Writing… A blog in its own right. Utterly flawed and a total shambles.

SATs narrow the curriculum for thousands of Year 6 pupils. Ofsted (and who visits schools more?) seem to have got it. As Amanda Speilman put it in June:

“To understand the substance of education we have to understand the objectives. Yes, education does have to prepare young people to succeed in life and make their contribution in the labour market. But to reduce education down to this kind of functionalist level is rather wretched”.

With or without SATs we have the brightest and best academic cohorts leaving our primary schools ever. At what point do we say…

“Where’s the balance and what do we truly value as a society?”

I want to spend time in my school on the ‘real substance of education’. I want to be given the freedom and space to find it again. I want to ask each and every teacher, parent, governor and child, “What is the body of knowledge that we want (AND NEED) to give our young people”. SATs are such high stakes they choke the curriculum. Even schools that do well become obsessed and want bigger and better results in narrow tests. Schools looking over their shoulders fearful of losing their outstanding grade, or worse!

I look forward to Ofsted’s first ‘outstanding’ for a truly inclusive school with average data.
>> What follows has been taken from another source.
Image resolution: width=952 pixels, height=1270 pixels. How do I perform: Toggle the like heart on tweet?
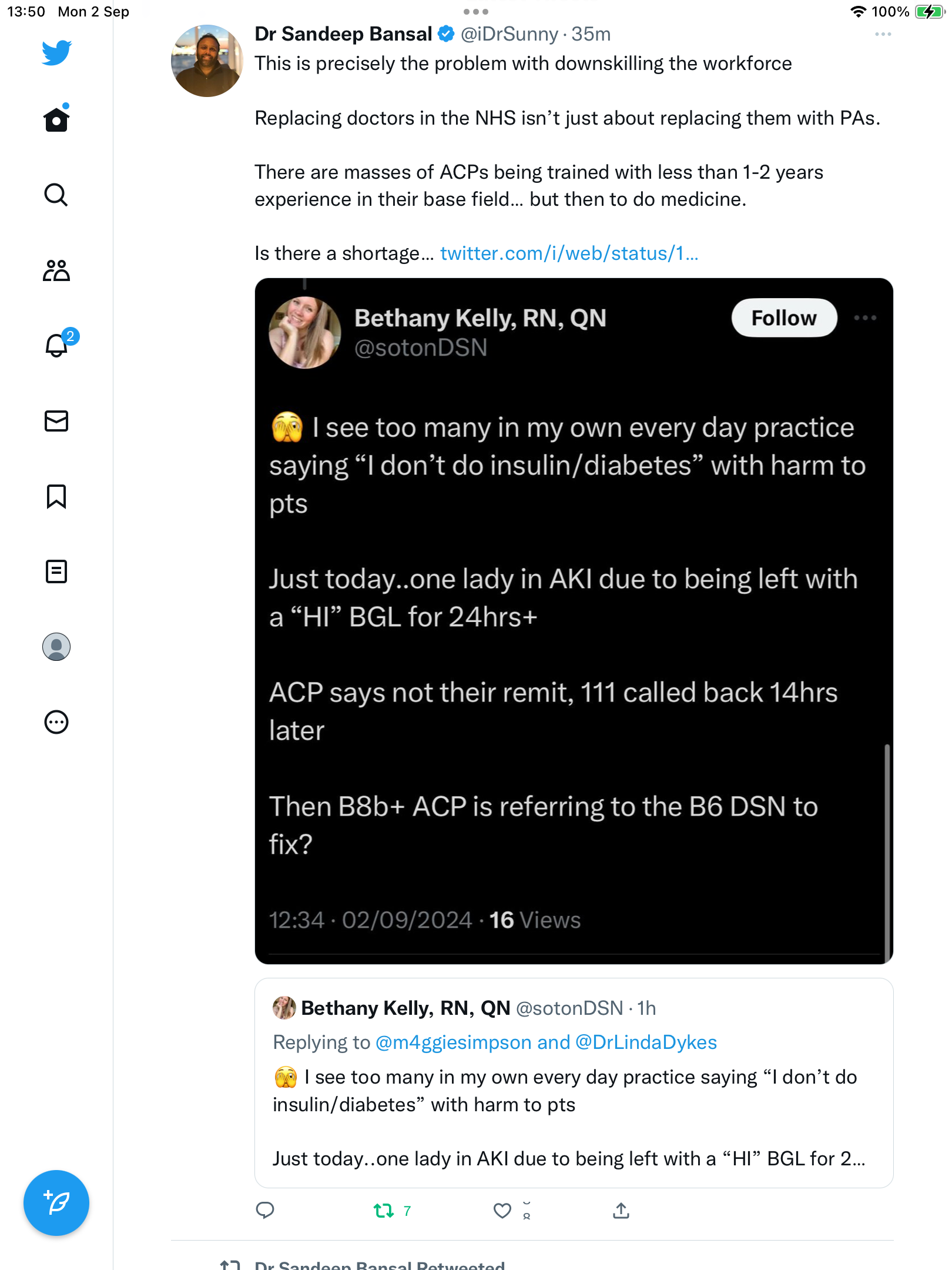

We can but hope.

So I have opened my mouth and said ‘Enough, it is time to act’. I hope we can all come together to make this a positive rallying cry to ensuring a just, equitable and effective assessment system.

This is what I propose:

All those who DM’d me. Can you send me your emails please? I will set up a closed Facebook site so all those interested parties can speak to each other and keep up to date with actions.

How much interest is there in change? Is it 50 heads on twitter or is there a bigger appetite for change in the testing system?

Check every paper. Send every one that is wrong back.

There then needs to be a statement of intent. Something that is proactive and positive. Something that gives us hopes of a better education system. I still want accountability and a vision for the best education system anywhere.

Finally, spread the word. We need to engage with all parties; teaching organisations, parent groups, governor bodies, local authorities, unions and politicians. (plus anyone else who has a voice in our children’s education). I need you to engage with your communities and ask, ‘What needs to happen? How can we improve this system?’ We need this to a roots based challenge to a system that is broken – that does not work. We need secondary, outstanding schools and heads, we need politicians and we need parents… We need to stand for positive change and moving our schools away from flawed, narrow and damaging tests into a new era of children leaving our primary schools truly ready for Year 7 and their lives beyond.